• [Exercise instructions]:
Print the data below exactly, but only the lines from the one containing "Where should I click to: Click the Mis" down to the one containing "is (1046, 1608).", inclusive.

[Saved entries]
=== Section Start ===
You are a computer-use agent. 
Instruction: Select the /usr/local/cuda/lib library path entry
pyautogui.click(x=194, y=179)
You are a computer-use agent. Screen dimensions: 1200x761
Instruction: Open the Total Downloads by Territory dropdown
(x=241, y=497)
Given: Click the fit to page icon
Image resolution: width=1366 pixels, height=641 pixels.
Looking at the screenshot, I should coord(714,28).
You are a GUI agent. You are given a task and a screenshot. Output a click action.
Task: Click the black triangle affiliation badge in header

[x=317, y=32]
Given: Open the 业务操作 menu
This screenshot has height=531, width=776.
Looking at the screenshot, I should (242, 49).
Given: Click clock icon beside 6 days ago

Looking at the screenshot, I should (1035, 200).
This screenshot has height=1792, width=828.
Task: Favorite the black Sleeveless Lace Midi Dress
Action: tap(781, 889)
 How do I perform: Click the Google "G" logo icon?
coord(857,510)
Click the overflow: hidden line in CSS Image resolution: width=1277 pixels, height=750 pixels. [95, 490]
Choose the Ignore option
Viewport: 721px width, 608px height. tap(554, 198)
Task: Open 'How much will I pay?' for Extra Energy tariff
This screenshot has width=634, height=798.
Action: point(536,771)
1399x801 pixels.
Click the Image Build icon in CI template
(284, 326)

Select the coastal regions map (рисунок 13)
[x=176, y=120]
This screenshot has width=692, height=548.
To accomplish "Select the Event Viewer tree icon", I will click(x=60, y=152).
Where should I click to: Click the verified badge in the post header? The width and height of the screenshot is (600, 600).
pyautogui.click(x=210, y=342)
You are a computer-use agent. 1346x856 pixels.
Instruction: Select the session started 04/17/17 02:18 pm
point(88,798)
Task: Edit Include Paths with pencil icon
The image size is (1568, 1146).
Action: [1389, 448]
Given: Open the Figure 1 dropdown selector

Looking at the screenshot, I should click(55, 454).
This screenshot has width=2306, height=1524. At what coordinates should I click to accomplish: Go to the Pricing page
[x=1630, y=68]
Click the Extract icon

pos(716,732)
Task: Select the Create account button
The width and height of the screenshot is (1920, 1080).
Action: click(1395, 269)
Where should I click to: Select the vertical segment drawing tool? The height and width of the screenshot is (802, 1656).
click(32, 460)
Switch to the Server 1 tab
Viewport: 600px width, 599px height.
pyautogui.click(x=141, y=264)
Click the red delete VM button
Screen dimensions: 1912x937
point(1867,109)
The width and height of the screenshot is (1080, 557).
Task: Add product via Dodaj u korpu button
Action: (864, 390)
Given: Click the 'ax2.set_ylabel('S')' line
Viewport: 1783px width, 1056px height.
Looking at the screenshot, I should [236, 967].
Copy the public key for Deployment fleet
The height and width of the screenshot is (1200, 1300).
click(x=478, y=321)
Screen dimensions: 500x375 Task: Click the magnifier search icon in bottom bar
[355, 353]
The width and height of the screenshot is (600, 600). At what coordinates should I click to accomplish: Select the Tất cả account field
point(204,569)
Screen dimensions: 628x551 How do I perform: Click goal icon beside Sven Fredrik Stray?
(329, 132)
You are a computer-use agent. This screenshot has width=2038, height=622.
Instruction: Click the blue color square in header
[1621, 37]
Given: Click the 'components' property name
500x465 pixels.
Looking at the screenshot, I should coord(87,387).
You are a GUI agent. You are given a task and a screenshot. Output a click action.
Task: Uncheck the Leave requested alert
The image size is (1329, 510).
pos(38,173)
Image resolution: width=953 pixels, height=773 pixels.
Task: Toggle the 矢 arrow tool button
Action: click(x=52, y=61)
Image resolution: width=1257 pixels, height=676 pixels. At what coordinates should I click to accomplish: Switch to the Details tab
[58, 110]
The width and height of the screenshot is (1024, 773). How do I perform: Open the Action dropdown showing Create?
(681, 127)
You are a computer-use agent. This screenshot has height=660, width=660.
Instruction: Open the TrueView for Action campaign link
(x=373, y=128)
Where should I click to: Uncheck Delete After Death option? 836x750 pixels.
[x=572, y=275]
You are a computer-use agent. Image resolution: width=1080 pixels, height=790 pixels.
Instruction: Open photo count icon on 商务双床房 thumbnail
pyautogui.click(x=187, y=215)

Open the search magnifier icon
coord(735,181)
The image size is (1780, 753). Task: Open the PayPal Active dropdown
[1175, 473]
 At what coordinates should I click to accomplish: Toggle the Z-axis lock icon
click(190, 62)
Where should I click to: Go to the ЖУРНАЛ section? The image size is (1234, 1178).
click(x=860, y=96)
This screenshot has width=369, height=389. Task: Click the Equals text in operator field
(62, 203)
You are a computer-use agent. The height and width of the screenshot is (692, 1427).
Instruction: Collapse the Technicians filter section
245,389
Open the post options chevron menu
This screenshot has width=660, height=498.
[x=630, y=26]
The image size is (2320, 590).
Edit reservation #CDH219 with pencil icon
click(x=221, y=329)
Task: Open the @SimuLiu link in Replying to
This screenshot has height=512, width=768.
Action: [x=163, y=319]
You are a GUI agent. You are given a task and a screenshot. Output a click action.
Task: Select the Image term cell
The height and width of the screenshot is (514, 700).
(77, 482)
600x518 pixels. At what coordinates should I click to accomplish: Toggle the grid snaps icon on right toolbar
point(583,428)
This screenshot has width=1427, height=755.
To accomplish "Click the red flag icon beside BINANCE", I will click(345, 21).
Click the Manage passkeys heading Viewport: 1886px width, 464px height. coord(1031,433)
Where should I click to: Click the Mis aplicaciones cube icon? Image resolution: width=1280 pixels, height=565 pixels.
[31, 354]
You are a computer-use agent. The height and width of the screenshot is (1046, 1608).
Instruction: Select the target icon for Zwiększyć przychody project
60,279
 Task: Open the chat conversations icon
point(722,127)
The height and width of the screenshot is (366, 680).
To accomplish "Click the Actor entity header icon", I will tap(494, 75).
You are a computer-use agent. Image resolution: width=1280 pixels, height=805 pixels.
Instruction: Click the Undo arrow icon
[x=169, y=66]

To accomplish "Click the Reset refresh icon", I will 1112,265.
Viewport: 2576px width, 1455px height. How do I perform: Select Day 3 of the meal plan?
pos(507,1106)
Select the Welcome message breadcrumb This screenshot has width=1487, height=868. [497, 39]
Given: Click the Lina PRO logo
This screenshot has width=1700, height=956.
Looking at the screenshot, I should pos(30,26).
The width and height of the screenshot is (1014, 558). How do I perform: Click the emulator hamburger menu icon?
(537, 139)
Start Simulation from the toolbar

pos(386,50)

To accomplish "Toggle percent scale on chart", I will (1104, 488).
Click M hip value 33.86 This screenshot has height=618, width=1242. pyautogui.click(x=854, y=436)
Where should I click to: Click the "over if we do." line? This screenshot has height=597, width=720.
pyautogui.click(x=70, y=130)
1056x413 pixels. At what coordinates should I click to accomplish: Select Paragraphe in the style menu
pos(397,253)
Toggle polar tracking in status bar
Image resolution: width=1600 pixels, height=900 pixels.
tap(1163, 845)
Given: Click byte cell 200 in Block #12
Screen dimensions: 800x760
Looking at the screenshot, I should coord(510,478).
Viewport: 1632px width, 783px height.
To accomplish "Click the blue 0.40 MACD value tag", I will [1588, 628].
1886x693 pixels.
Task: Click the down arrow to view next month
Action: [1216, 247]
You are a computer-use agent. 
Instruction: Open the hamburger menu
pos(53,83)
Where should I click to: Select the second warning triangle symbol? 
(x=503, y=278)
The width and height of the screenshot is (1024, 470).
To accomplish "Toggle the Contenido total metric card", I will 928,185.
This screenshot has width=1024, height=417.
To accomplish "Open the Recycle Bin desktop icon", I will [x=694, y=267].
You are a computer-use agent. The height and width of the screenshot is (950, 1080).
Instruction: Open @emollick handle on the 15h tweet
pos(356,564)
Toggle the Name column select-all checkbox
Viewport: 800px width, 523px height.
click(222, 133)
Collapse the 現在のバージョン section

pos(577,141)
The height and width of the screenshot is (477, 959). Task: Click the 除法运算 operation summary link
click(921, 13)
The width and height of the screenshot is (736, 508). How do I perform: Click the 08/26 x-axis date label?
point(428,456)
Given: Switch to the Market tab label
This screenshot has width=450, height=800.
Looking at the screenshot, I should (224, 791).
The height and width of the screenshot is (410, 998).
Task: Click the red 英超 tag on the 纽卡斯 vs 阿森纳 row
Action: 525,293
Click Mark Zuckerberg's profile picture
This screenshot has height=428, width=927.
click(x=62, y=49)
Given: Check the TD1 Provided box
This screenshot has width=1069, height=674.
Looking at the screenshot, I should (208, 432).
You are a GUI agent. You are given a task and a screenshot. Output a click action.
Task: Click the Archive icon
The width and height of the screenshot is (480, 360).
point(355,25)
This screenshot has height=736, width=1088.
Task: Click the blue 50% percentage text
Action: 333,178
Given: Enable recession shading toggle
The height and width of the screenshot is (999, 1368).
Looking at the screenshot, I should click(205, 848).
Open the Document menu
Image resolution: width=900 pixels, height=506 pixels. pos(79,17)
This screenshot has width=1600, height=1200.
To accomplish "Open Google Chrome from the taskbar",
=== Section End ===
• [Solution for this task]:
Where should I click to: Click the Mis aplicaciones cube icon? Image resolution: width=1280 pixels, height=565 pixels.
[31, 354]
You are a computer-use agent. The height and width of the screenshot is (1046, 1608).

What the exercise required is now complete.